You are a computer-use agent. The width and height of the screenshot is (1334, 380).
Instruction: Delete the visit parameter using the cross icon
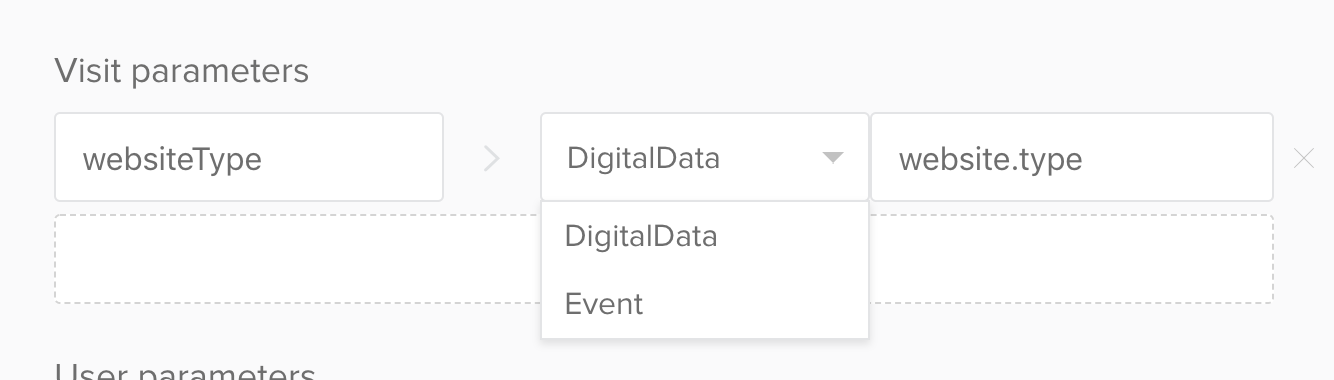coord(1303,158)
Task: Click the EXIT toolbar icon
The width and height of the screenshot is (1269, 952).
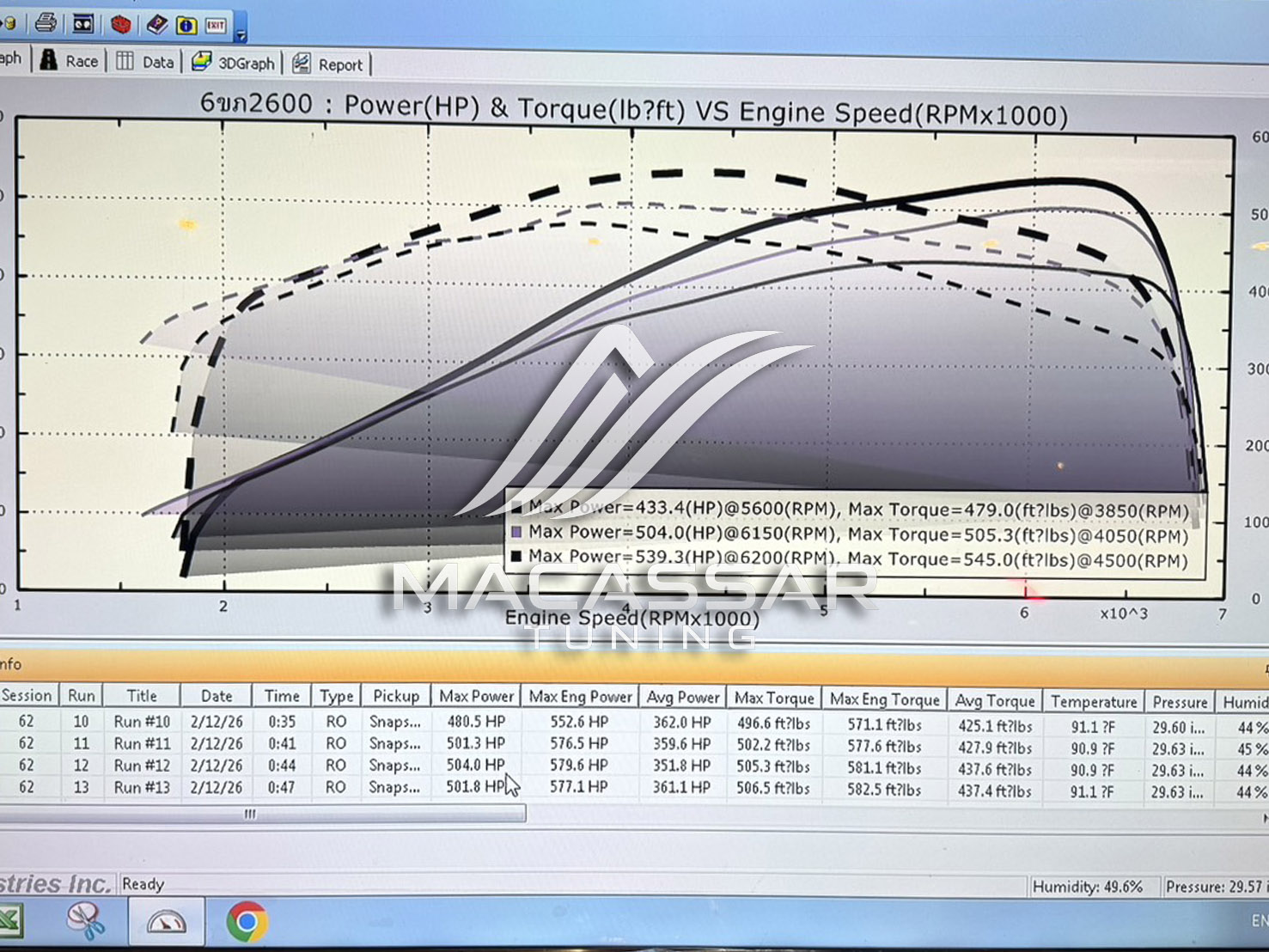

┄┄┄┄┄┄┄┄┄┄

Copy out every line of the data above, taking care to leave the pictures out.

You are a computer-use agent. The width and height of the screenshot is (1334, 380).
Instruction: Delete the visit parameter using the cross icon
coord(1303,158)
Task: Click the EXIT toolbar icon
The width and height of the screenshot is (1269, 952).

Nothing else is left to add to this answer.